Comment le harcèlement sexuel est-il entré dans le débat public ?
Aux Etats-Unis, le terme est apparu à la fin des années 1970. C’est en 1992, avec l’affaire Clarence Thomas et Anita Hill, qu’il a été largement diffusé. Lors d’une audition visant à confirmer Clarence Thomas comme juge de la Cour Suprême, l’avocate Anita Hill a expliqué qu’il l’avait harcelée pendant des années. Elle a témoigné devant l’Assemblée et devant les caméras. Cette histoire a été un moment de prise de conscience pour les femmes. On a commencé à véritablement parler du harcèlement sexuel.
Quel écho a eu l’affaire Anita Hill en France ?
Anita Hill a été dénigrée, notamment par les féministes qui considéraient que les Américains étaient trop puritains. C’est suite à l’arrestation de Dominique Strauss-Kahn que les choses ont évolué. Cela s’est fait en deux étapes. Dans un premier temps, les intellectuels s’indignaient de voir le patron du FMI traité comme un criminel ordinaire et apparaisse avec les menottes aux poignets. Ils ont minimisé l’affaire en considérant qu’il s’agissait d’un simple « troussage de domestique ». Ce language, qui banalise l’agression sexuelle lorsqu’il s’agit de femmes de classe sociale populaire, a été dénoncé. Dans un second temps, on a pu entendre et lire des personnes qui prenaient le harcèlement sexuel au sérieux, disant qu’il n’était pas normal que les hommes de pouvoir abusent des femmes placées sont sous leurs ordres. L’affaire du Sofitel a été un moment d’enseignement et de prise de conscience. On a commencé à prendre plus au sérieux les femmes qui témoignaient.
Que révèle l’affaire Harvey Weinstein des mécanismes qui protègent les harceleurs et réduisent les victimes au silence ?
Le problème du harcèlement va bien au-delà d’Hollywood. En entreprise, les femmes sont dominées : elles ont moins de pouvoir et occupent majoritairement les positions subordonnées. On voit dans l’affaire Weinstein que ce sont les inégalités de pouvoir qui lui ont permis de harceler les actrices, sans être inquiété. En Amérique, le harcèlement sexuel est traité uniquement par le droit civil. Les entreprises peuvent être condamnées à payer d’importants dommages et intérêts aux victimes. En théorie, cela devrait leur donner un bonne raison de lutter contre le harcèlement. Or, Roger Ailes — l’ancien directeur de Fox News — et Harvey Weinstein étaient si importants que leurs entreprises ont préféré régler cela à l’amiable plutôt que de les licencier. Le système est régi par une logique économique. Les victimes se retrouvent obligées de se taire, les harceleurs continuent à harceler.

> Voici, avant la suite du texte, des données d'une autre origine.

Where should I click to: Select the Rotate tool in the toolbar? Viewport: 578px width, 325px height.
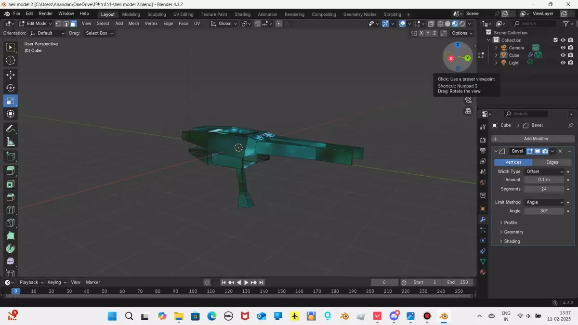11,88
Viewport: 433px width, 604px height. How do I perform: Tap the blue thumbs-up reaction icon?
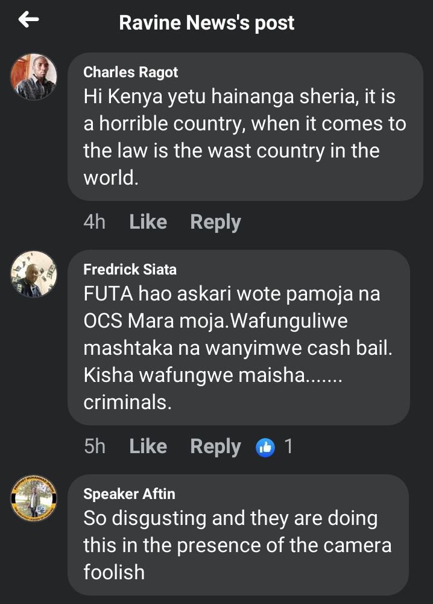pos(265,448)
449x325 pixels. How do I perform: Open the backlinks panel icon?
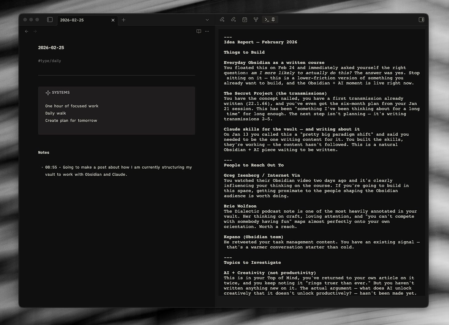pos(222,20)

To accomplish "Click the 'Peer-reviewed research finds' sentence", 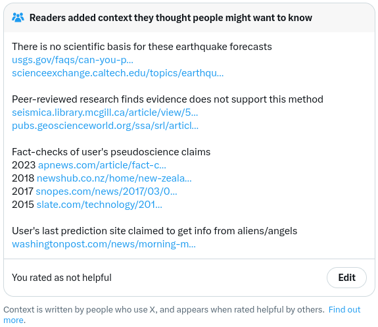I will 168,99.
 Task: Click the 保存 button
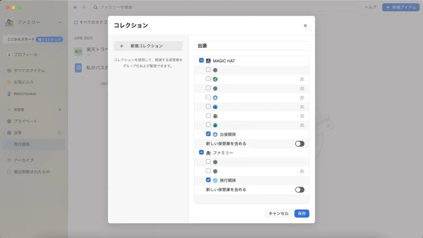click(x=302, y=213)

Ces mécanismes sont-ils les mêmes en France ?
En France, le harcèlement sexuel est jugé par le droit civil et le droit pénal, dans lequel les procès sont très difficiles à gagner. Les dommages et intérêts versés sont faibles et les entreprises ne sont pas incitées à agir. Parler du harcèlement, c’est déjà un bon début mais il faut voir concrètement quels recours vont être mis en place pour les victimes des deux pays. [Mise à jour: des manifestations #MeToo sont prévues dans plusieurs villes françaises et américaines.]